Sono state riconosciute le attenuanti generiche ed esclusi la recidiva. È stata inoltre disposta una provvisionale di 10mila euro nei confronti della parte civile, immediatamente esecutiva, oltre al risarcimento dei danni da stabilire in sede civile.
Sono state decise anche diverse pene accessorie, come l’interdizione perpetua dagli incarichi nelle scuole e nelle strutture frequentate prevalentemente da minori.
Secondo quanto era stato ricostruito in fase di indagine, la giovane, che all'epoca dei fatti contestati aveva 14 anni, era stata costretta ad avere rapporti sessuali con il maestro, che l'aveva anche minacciata per non farla parlare.
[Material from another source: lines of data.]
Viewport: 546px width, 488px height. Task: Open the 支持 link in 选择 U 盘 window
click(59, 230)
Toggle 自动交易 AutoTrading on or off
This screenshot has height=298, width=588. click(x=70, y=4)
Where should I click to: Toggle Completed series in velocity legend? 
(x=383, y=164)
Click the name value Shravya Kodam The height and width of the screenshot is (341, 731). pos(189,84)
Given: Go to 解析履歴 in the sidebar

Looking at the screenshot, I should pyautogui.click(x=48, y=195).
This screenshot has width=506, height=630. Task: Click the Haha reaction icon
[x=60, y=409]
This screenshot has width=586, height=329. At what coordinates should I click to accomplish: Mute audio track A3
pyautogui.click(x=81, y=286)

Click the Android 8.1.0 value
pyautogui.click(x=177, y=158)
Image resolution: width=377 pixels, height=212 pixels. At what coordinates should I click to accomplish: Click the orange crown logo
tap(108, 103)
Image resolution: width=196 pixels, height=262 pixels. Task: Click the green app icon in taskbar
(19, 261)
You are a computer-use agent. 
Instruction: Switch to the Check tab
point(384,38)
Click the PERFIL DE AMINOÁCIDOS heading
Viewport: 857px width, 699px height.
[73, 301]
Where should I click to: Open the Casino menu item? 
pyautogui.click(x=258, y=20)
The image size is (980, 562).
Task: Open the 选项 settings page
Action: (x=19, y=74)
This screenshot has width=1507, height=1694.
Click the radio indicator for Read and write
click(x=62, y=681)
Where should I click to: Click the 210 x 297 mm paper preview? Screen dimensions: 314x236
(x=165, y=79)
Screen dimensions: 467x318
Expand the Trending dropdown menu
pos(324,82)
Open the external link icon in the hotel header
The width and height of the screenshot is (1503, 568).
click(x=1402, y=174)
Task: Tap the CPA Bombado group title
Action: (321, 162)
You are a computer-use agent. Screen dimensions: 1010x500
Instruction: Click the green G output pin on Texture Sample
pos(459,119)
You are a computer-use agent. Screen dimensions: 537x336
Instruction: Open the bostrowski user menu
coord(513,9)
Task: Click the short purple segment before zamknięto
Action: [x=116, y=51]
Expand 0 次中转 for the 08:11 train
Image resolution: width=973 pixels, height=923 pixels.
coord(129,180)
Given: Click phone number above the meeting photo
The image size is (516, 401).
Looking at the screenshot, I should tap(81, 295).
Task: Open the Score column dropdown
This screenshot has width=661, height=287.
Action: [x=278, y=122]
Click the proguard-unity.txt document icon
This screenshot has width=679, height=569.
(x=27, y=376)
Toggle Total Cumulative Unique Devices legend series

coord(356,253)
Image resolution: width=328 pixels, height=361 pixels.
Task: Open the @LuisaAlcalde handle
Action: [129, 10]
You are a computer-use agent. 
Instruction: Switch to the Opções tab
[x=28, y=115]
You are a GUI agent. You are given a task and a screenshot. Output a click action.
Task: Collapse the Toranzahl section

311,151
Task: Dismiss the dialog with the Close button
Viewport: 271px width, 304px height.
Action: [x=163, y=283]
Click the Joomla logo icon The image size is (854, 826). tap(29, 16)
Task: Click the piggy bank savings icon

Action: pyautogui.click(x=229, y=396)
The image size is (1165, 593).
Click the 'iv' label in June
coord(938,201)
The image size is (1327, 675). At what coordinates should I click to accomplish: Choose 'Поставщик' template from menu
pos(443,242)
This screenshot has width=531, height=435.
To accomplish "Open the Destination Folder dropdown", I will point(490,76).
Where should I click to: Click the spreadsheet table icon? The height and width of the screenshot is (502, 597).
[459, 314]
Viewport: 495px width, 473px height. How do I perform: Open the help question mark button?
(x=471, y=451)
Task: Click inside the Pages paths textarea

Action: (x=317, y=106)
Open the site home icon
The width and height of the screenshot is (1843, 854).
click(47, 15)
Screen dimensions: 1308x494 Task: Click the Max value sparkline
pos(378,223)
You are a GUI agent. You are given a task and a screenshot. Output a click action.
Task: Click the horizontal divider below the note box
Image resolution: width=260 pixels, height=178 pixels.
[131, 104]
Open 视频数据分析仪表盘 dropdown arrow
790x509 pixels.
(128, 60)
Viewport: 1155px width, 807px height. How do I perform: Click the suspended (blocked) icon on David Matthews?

Tra gli elementi raccolti durante le indagini, anche un sms indirizzato alla 14enne che recitava: "Voglio fare l’amore con te".
Diventata maggiorenne, la ragazza, assistita dall'avvocata Gavinuccia Arca, ha deciso di sporgere denuncia. Nel 2019 il maestro di ballo, accusato dalla Procura di Sassari di atti sessuali con minore, violenza sessuale e minaccia, era stato arrestato e sottoposto ai domiciliari. Le motivazioni della sentenza saranno depositate entro 60 giorni.
L'uomo, difeso dagli avvocati Elias Vacca e Nicola Satta, si è sempre dichiarato innocente. Durante alcune dichiarazioni spontanee fatte in Aula aveva dichiarato: "Non ho mai commesso atti e violenze sessuali nei confronti della ragazza".
I due difensori del 71enne hanno anche precisato: "La sentenza ci soddisfa su un punto: il nostro assistito, secondo i giudici, non è uno stupratore. Confidiamo nella possibilità di affermare, nei gradi successivi, che il consenso della giovane era valido perché pieno e consapevole".